The results of this meta-analyses offer the potential for changes to management guidelines for decompensated HF. In addition to improvements in clinical outcomes, such as readmissions and mean length of hospital stay, HSS offers potential improvements in renal function, which is one of the primary poor predictive factors for adverse outcomes [51]. Baseline urine urea nitrogen/creatinine ratio, a prognostic factor in patients with HF, has been shown to be the strongest predictor of HSS treatment-related diuretic response [52]. A retrospective analysis of 58 diuretic therapy-refractory patients with decompensated HF demonstrated that administration of HSS improved serum creatinine levels, total urinary output, and body weight loss, a change that was statistically significant, without any significant pulmonary or neurological adverse effects [53]. This study is crucial as it provides further clinical evidence for the use of HSS. Additionally, HSS administration reduces serum levels of many proinflammatory cytokines, including tumor necrosis factor-α and interleukin (IL)-6 and IL-1β, providing evidence that HSS therapy may reverse the inflammatory response that develops in response to congestion, edema, and tissue injury [54]. An increasing level of scientific evidence favors the use of HSS in the management of decompensated HF. Nevertheless, comprehensive multicenter large-scale clinical trials are required to reach a definitive conclusion. Also, the possible role of confounding factors, including comorbidities frequently present in patients with HF, such as diabetes mellitus, renal diseases, and arrhythmia, should not be overlooked in study groups (Tables 1, 2).

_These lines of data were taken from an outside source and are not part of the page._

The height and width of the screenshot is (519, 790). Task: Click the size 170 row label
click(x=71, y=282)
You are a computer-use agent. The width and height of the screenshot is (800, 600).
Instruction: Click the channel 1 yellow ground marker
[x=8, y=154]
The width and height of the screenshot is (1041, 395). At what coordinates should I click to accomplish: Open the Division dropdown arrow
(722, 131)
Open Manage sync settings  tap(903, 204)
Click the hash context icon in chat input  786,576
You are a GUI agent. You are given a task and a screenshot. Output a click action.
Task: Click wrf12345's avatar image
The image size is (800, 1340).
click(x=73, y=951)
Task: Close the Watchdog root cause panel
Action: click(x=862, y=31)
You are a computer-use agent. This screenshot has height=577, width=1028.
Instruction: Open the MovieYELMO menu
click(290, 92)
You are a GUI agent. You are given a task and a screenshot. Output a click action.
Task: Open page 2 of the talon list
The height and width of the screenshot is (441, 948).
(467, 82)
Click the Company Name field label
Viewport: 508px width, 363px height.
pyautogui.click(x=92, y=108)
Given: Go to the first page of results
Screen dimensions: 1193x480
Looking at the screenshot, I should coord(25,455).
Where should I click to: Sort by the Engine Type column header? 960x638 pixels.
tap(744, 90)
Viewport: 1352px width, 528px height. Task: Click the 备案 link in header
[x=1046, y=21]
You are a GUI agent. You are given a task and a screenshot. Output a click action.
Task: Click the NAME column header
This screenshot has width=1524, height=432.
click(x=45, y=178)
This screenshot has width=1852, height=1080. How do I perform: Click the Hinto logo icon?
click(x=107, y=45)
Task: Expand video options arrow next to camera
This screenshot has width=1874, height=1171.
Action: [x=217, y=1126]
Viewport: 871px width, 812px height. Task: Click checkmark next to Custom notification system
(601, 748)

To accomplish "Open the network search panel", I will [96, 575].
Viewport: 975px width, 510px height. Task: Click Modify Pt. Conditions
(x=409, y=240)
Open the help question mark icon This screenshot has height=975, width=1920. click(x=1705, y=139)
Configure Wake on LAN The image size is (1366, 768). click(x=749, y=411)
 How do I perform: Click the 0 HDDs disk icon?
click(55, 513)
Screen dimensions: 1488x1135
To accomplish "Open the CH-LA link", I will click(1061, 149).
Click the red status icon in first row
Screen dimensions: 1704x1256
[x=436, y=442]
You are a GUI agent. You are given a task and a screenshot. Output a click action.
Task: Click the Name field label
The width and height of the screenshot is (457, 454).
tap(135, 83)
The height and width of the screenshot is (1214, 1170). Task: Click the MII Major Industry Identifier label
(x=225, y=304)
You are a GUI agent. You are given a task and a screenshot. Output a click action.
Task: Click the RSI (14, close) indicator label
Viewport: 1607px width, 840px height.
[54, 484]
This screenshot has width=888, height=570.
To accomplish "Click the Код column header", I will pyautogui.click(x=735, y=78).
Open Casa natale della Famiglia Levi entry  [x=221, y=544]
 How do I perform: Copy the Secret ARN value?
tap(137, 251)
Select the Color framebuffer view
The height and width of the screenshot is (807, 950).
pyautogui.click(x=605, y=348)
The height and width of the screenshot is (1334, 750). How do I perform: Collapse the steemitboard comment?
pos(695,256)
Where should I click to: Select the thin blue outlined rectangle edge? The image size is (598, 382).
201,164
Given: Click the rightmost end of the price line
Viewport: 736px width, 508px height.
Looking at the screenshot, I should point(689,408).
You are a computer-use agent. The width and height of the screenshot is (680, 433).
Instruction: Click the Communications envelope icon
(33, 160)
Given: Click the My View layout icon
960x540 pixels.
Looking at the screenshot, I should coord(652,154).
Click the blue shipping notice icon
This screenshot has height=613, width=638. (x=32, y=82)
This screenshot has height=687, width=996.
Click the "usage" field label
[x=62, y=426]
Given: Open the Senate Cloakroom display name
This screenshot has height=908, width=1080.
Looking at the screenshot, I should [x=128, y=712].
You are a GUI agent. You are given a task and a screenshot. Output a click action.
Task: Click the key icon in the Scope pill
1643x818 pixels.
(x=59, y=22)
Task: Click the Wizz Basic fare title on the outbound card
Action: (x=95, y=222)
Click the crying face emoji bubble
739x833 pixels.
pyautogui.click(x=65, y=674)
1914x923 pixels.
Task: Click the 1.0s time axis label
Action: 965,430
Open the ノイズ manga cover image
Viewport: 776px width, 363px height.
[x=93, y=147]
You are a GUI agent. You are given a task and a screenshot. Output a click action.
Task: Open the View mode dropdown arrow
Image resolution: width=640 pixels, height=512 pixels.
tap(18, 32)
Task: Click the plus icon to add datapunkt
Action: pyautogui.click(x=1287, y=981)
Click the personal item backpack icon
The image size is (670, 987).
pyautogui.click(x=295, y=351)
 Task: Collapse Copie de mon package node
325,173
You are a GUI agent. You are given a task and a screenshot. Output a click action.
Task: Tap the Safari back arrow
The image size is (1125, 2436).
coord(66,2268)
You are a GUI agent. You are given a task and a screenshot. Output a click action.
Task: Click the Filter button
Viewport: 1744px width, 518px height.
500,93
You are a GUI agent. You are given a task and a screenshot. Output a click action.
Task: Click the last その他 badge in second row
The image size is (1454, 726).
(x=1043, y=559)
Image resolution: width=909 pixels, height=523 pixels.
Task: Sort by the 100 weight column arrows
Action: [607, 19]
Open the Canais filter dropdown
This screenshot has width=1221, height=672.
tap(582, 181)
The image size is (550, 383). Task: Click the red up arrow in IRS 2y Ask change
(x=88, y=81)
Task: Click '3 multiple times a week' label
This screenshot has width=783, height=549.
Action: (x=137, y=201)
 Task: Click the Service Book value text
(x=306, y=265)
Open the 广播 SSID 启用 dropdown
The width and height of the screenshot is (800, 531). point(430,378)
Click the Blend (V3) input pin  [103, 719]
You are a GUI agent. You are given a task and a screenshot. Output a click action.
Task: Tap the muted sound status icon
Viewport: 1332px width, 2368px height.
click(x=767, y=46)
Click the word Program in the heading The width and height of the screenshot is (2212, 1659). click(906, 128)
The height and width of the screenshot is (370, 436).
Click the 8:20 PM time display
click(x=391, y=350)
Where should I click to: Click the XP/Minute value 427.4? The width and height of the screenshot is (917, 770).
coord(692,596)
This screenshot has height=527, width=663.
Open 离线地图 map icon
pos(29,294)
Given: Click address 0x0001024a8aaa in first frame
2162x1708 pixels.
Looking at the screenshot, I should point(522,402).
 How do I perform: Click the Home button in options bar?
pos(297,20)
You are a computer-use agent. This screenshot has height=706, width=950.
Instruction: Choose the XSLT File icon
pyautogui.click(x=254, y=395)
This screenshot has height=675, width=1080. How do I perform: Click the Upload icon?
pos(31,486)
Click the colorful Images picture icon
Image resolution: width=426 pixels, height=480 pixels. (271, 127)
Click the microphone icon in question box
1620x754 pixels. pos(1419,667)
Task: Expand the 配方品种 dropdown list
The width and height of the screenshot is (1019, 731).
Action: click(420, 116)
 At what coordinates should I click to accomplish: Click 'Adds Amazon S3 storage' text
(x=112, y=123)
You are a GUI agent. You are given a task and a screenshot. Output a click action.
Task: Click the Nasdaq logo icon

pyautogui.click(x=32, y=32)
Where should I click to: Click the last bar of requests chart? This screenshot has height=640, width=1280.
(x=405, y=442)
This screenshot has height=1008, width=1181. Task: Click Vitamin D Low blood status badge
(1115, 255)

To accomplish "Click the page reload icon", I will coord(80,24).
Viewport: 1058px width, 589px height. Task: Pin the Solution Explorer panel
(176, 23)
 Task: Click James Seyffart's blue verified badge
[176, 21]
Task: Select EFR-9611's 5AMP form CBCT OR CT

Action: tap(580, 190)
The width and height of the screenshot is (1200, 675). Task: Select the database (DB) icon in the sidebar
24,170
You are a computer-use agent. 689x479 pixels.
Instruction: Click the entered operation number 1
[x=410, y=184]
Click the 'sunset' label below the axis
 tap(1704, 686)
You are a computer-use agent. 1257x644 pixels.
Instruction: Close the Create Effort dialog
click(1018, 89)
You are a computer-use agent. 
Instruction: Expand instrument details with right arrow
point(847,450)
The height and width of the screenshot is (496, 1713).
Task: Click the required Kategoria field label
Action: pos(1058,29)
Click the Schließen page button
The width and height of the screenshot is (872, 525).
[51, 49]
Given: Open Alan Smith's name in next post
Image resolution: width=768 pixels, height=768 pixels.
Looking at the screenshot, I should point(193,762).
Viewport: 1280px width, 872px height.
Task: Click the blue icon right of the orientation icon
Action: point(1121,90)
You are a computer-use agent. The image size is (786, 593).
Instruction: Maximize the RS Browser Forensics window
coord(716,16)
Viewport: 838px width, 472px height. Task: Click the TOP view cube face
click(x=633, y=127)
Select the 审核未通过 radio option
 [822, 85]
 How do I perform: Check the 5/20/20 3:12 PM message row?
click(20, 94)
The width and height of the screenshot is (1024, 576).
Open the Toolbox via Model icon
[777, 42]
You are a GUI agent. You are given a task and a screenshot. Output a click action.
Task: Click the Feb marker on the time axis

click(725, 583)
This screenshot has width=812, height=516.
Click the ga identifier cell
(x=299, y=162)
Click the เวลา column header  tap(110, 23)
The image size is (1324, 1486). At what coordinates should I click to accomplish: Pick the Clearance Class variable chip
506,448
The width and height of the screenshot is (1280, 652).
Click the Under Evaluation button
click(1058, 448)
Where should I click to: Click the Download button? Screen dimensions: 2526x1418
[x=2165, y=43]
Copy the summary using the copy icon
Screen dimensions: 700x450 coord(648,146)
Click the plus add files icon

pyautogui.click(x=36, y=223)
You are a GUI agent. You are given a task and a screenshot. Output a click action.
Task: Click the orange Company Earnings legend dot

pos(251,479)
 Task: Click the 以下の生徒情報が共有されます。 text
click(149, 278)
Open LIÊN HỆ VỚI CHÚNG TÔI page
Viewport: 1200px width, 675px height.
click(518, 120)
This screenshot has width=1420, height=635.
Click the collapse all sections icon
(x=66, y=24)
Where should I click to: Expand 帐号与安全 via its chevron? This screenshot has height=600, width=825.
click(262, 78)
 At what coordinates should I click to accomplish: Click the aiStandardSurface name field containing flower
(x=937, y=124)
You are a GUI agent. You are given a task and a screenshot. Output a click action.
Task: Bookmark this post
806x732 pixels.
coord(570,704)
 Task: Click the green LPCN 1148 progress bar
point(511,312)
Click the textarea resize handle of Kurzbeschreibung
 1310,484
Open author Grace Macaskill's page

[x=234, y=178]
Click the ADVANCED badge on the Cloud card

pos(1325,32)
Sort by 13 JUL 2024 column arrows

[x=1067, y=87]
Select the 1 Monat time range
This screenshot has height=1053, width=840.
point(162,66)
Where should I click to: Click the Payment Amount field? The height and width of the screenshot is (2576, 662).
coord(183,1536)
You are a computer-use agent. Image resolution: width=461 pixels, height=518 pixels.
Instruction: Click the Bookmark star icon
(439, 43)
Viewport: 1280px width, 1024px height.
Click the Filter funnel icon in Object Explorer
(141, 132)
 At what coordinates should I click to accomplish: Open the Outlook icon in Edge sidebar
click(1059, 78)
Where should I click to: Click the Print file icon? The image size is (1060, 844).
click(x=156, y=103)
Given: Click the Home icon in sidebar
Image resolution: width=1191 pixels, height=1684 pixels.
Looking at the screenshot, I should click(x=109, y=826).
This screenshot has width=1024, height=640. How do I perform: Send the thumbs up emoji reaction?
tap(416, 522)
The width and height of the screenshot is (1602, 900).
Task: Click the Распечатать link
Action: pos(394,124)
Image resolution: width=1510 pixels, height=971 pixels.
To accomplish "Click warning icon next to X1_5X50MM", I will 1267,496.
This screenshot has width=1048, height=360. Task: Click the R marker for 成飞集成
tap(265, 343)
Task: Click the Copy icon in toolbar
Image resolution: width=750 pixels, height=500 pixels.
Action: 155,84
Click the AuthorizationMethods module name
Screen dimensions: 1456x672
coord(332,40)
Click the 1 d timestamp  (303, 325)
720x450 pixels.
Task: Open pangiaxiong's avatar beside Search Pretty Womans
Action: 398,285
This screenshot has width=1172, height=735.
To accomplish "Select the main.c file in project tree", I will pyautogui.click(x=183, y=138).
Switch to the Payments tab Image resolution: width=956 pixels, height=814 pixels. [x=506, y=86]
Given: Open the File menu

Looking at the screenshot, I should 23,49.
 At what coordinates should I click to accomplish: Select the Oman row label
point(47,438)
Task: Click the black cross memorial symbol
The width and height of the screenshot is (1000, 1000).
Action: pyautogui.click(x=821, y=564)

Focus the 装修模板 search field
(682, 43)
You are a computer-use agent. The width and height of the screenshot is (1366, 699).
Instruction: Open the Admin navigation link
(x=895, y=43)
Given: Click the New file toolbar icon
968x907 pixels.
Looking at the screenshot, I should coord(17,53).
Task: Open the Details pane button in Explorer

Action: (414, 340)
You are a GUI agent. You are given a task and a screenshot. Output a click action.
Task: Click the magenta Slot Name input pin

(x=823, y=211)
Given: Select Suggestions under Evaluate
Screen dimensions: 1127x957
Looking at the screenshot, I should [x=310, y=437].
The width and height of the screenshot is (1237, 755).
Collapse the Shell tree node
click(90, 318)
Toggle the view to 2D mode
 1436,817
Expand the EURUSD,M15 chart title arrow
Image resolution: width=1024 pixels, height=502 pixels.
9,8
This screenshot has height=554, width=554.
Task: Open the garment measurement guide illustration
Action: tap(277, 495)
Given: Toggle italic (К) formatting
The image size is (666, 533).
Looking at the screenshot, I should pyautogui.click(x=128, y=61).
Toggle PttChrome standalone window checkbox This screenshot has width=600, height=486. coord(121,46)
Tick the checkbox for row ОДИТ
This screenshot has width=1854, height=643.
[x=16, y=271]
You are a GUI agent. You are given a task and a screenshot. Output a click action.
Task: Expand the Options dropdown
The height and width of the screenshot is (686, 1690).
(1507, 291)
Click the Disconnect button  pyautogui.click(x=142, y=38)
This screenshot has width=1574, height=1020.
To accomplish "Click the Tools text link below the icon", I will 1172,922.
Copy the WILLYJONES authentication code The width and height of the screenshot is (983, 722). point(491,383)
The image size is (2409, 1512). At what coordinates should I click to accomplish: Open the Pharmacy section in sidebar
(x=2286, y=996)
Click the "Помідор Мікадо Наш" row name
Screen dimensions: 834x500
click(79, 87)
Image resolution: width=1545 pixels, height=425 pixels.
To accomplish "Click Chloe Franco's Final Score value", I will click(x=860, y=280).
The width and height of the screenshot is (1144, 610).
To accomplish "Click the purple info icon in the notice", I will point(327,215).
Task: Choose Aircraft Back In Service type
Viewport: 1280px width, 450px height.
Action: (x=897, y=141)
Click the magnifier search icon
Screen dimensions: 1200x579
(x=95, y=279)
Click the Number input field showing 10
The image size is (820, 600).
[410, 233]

Table 1 General characteristics of the studies included in the meta-analyses
Table 2 Treatment protocol and quality assessment of the studies included in the meta-analysis

We included 14 studies in this meta-analyses, with ten RCTs, which is considerably more than in previous meta-analyses. We also included more clinical and laboratory parameters in the qualitative analysis [40, 55]. Limitations of our study include the exclusion of severe renal disorders, which is a common comorbidity in patients with long-standing HF, possible variations in baseline serum electrolyte levels among participants, and possible bias associated with the high number of studies performed by the same research group. It should be noted that two of the included studies [30, 35] reported different long-term sodium intake regimens for the HSS and furosemide group and the control group (120 and 80 mmoL/day, respectively). It could be concluded that the long-term effects could be solely due to differences in sodium restriction. Other important limitations of our analysis include the use of different protocols for the administration of hypertonic saline solutions, the limited number of patients included, and the increased heterogeneity of the studies.

In conclusion, the intravenous administration of HSS with furosemide in patients with acute decompensated HF may result in shorter mean hospital stays, lower mortality rates, fewer readmissions, and significant improvements in serum creatinine levels, 24-h urine output, and weight loss compared with intravenous furosemide therapy alone.